Request
Rewrite the lines from the one with "Image resolution: width=1113" to the one with "x-tick-label: 1/1/2014 is", swapping "Identify the location of" for "Find the position of" and leaving everything else as it is.

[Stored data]
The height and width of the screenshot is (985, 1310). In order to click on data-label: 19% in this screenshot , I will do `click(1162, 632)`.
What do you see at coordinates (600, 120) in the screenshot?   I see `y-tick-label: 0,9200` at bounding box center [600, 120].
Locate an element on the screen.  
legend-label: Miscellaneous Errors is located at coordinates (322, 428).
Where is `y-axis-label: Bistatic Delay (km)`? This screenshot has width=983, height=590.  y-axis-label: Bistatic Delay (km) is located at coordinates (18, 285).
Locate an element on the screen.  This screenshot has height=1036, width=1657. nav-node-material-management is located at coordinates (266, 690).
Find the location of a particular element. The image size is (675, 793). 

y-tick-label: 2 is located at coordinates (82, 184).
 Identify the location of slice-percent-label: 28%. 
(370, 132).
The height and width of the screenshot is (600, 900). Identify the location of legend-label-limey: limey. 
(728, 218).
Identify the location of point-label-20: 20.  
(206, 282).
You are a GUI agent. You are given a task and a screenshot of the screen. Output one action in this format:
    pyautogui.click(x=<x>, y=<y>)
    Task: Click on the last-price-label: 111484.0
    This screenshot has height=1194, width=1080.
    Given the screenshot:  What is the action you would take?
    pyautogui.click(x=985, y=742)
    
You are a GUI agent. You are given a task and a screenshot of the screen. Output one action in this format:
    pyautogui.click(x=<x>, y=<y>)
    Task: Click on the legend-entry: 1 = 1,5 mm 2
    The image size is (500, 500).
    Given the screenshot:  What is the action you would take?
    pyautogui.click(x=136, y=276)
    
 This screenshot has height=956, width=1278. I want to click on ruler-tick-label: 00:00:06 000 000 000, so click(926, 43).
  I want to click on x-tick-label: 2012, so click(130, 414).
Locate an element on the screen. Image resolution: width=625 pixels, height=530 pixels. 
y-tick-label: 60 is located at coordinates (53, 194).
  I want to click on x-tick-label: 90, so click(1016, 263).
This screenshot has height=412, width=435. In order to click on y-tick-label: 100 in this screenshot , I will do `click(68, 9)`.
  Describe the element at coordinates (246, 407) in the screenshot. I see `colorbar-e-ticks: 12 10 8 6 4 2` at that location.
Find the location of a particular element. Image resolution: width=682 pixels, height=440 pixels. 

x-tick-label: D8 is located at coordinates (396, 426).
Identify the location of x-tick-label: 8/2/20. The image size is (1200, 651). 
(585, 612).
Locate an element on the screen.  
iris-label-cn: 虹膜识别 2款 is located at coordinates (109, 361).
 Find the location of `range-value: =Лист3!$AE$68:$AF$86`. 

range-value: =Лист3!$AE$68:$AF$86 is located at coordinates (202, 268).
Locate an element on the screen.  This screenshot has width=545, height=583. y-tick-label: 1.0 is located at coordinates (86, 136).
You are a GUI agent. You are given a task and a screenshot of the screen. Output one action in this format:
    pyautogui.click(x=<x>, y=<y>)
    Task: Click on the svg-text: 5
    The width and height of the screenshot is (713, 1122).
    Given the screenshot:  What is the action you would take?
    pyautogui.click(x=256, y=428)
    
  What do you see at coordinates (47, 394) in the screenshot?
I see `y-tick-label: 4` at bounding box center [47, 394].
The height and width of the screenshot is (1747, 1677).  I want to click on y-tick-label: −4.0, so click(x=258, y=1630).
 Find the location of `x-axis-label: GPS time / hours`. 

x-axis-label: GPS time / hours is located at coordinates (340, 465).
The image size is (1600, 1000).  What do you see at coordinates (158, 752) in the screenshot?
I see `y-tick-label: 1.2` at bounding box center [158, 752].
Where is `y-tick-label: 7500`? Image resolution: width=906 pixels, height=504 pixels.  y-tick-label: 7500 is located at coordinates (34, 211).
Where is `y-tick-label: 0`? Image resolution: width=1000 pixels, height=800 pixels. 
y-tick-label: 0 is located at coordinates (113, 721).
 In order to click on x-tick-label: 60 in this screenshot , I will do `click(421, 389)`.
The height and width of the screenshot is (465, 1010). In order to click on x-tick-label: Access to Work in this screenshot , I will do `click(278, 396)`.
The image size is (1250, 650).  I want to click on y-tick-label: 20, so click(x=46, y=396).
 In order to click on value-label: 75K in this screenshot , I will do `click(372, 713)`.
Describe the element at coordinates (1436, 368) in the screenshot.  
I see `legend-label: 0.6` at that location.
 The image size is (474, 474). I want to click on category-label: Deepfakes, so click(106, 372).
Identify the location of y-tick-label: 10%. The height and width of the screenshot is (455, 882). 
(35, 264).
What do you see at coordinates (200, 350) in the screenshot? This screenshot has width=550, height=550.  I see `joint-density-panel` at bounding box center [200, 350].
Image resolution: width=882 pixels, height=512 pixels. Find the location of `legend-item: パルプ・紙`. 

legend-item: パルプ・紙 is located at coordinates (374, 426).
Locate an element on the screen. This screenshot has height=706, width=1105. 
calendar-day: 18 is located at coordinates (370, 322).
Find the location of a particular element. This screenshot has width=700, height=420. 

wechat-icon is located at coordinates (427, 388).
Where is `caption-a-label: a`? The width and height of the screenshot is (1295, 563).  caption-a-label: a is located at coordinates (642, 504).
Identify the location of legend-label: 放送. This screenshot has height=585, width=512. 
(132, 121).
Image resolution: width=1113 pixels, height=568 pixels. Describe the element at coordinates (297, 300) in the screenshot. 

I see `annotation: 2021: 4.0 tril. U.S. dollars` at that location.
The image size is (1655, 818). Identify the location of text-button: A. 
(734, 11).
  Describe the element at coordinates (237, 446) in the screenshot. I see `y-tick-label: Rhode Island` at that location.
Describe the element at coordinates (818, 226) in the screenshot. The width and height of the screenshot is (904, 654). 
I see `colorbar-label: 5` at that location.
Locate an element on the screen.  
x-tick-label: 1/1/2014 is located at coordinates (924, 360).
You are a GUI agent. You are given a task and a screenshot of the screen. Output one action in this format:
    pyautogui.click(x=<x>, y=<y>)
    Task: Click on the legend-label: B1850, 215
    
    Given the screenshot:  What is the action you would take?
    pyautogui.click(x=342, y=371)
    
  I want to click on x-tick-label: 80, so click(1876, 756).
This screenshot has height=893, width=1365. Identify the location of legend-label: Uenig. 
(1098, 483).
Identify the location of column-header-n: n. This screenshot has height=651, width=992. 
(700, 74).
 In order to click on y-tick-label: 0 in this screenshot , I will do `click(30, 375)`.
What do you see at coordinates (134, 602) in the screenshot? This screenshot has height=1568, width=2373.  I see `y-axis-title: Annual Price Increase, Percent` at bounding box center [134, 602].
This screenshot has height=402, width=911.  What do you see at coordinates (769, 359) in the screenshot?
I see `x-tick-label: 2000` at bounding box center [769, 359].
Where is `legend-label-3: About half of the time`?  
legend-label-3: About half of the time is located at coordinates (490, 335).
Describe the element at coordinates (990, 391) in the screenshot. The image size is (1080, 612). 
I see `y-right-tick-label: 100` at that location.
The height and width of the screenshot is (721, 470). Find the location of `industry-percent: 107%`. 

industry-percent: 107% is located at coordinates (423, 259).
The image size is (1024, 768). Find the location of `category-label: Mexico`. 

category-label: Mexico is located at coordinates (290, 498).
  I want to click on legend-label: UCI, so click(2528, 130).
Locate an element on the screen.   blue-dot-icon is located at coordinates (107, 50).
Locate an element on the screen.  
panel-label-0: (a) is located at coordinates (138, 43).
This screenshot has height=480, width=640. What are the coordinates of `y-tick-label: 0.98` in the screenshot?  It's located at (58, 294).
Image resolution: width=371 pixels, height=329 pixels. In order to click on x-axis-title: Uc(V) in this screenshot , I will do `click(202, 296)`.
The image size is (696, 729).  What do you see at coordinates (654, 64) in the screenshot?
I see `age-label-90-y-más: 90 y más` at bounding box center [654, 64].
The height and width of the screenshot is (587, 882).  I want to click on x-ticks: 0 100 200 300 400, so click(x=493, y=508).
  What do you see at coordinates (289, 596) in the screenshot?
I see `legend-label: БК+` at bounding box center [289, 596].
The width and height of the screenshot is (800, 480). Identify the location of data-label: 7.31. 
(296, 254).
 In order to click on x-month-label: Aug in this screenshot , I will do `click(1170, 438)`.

Answer to the problem
Image resolution: width=1113 pixels, height=568 pixels. Describe the element at coordinates (297, 300) in the screenshot. 

I see `annotation: 2021: 4.0 tril. U.S. dollars` at that location.
The image size is (1655, 818). Find the position of text-button: A. 
(734, 11).
  Describe the element at coordinates (237, 446) in the screenshot. I see `y-tick-label: Rhode Island` at that location.
Describe the element at coordinates (818, 226) in the screenshot. The width and height of the screenshot is (904, 654). 
I see `colorbar-label: 5` at that location.
Locate an element on the screen.  
x-tick-label: 1/1/2014 is located at coordinates (924, 360).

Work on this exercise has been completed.